> **TEXT SEGMENT**:
===============

New Bremen is a little town in Ohio about a hundred miles north of Dayton. It is not a town with a lot of entertainment resources, and virtually any venue providing musical entertainment stands a good chance of drawing widely from the surrounding area. But the hall’s original owner went bankrupt trying to operate a restaurant-night club in the building’s unpromising interior environment after a futile attempt to correct the acoustics with absorptive treatments to the wall and ceiling. The Legion bought the place on the cheap with the hope they could somehow control the reverberation sufficiently to achieve acceptable acoustics, and by the terms of the sales contract, final sale was conditional upon the rectification of the hall’s acoustics.
The American Legion soon found that it had a considerable task on its hands.
The Legion contacted several local sound contractors for proposals, but none of them were even prepared to bid. The consensus among the professionals was that the hall was irredeemable. Finally the Dayton-based sound contracting firm Panacom agreed to have a go at the structure. Acoustical engineer John Murray, now employed at Electro-Voice, was assigned to the project. He, in turn, contacted Acoustic Sciences Corporation, the manufacturer of Tube Traps and other room damping devices and acoustical treatments. Thus began a most difficult renovation.
Before
“It was a concert hall from hell,” recalls John Murray. “It had the worst acoustics of any structure I ever encountered. The focused reflections were the worst aspect of it. You’d get reverberation that was a good 10 dB louder than the direct sound a couple of seconds after the direct sound had arrived.”

===============

> **EXCERPTED DATA**:
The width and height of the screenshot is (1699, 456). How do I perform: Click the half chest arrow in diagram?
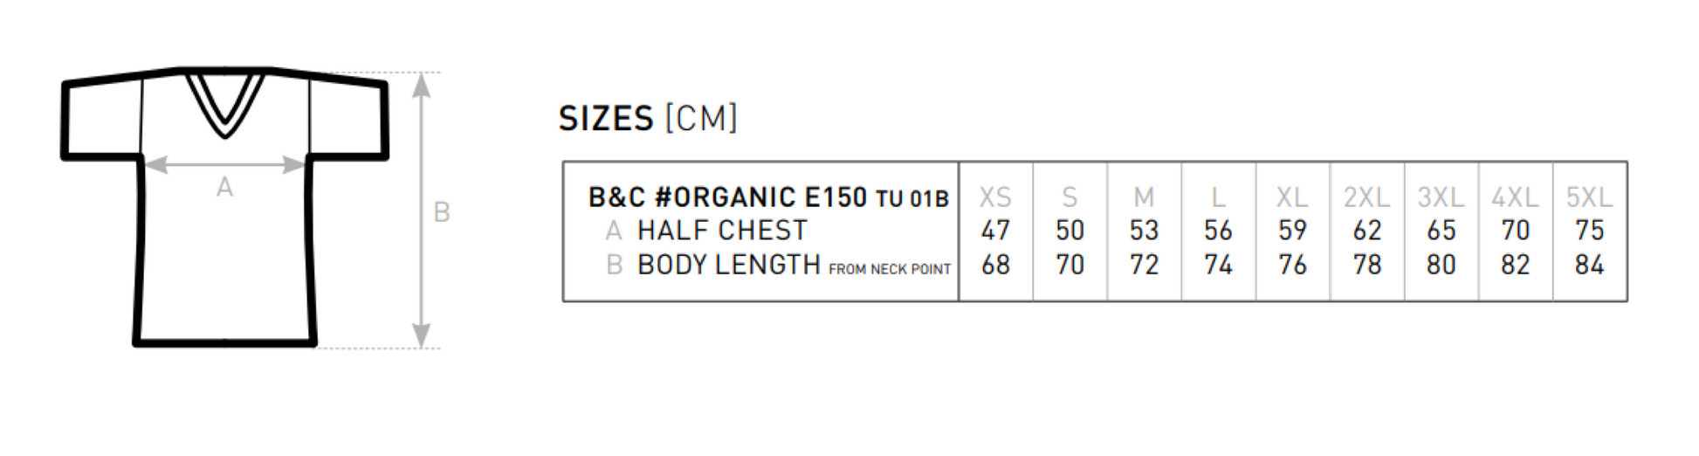[224, 164]
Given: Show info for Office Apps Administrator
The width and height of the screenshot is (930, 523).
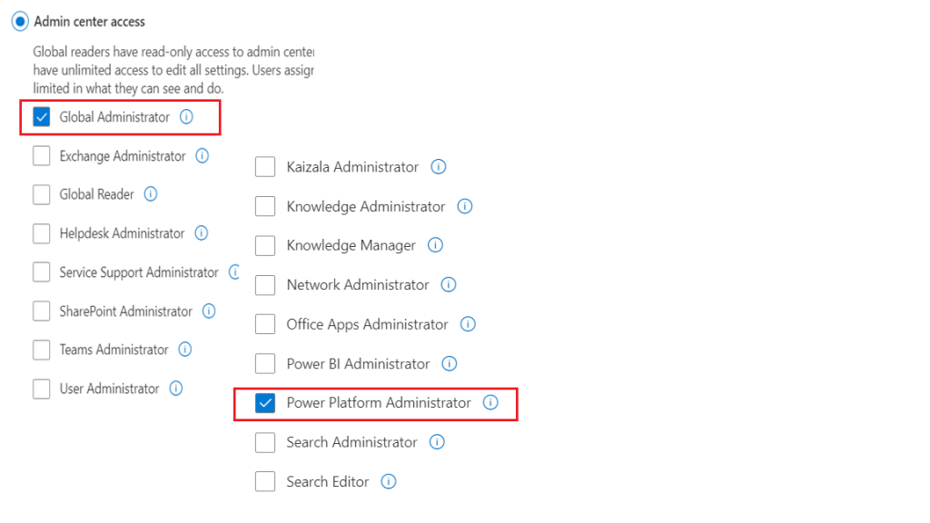Looking at the screenshot, I should tap(468, 324).
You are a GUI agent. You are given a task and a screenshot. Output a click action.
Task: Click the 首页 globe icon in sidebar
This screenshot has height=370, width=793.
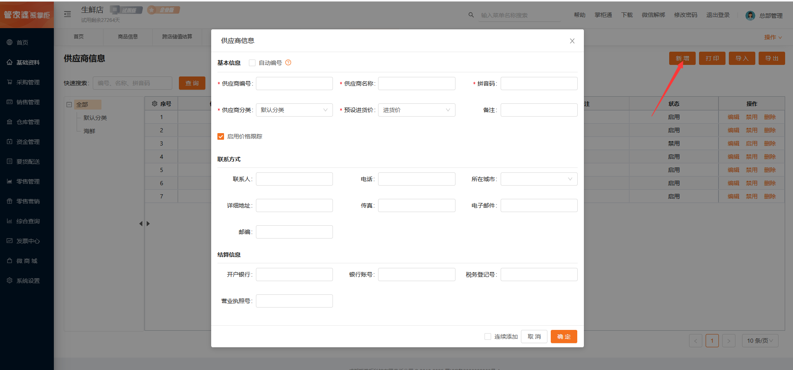(x=10, y=43)
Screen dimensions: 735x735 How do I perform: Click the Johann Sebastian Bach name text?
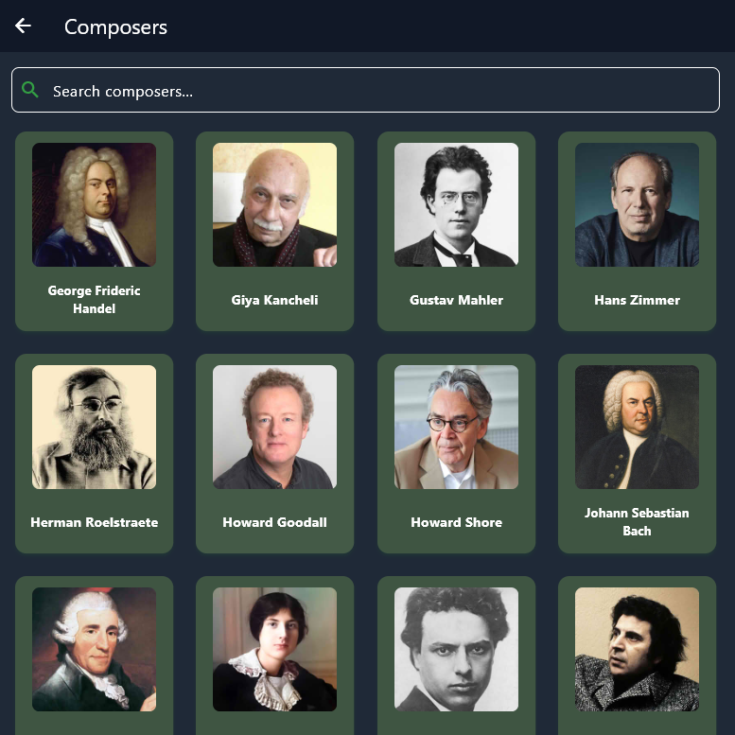637,522
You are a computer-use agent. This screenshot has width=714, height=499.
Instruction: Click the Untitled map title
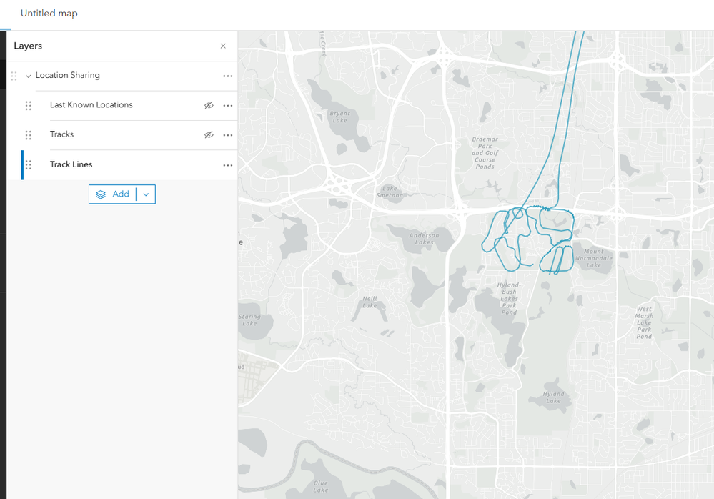coord(49,14)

===============

> **CHALLENGE 1**:
Do these statements agree with the passage about the New Bremen hall? Answer yes or no for each, and quote the words from the passage that settle it.
(a) New Bremen lies about a hundred miles north of Dayton.
(b) Several local sound contractors submitted bids for the job.
(c) The hall's original owner tried to fix the acoustics with absorptive treatments to the wall and ceiling.
> **CHALLENGE 2**:
Answer these from the passage about the New Bremen hall:
(a) Who bought the hall from its original owner?
(b) Which firm finally agreed to take on the structure?
(c) According to Murray, how much louder than the direct sound was the reverberation?
> **CHALLENGE 3**:
Could you pick up the passage about the New Bremen hall after its final sentence and continue it?
The records come from a separate source and have no connection to the passage about the New Bremen hall.

> **TASK ANSWER 1**:
(a) Yes: "New Bremen is a little town in Ohio about a hundred miles north of Dayton."
(b) No: "none of them were even prepared to bid."
(c) Yes: "a futile attempt to correct the acoustics with absorptive treatments to the wall and ceiling."

> **TASK ANSWER 2**:
(a) The American Legion.
(b) Panacom, a sound contracting firm based in Dayton.
(c) A good 10 dB louder.

> **TASK ANSWER 3**:
The basic structure of the New Bremen Legion Hall is a concrete dome. The dome consists of a four-inch-thick shell of concrete which was literally sprayed over a huge inflated plastic form. The dome is not circular; rather it resembles one half of an eggshell. The structure measures 120 feet in length and is 100 feet at its widest point. The maximum height is 35 feet. An interior concrete block wall divides the structure at the point of greatest height. The smaller segment of the dome is used as a clubhouse, while the larger segment was designated a concert/dance space.
A half-dome of this sort has inherently poor acoustics for speech and music reproduction. The gently curving interior ceiling surface functions as a waveguide, channeling reflected sound against the back wall where it is reflected back, redirected, and reflected back again through many, many wave cycles. In this case the situation was made worse by the fact that the stage was located opposite the partition wall, at the narrowest part of the structure where the reflections converged. The RT60 (time required for reverberant sound to decay 60 dB) of the New Bremen Legion Hall was nearly five seconds at 60 Hz. Bass boom was simply overwhelming, and the overhang in the lower midrange was sufficiently long to garble speech intelligibility badly.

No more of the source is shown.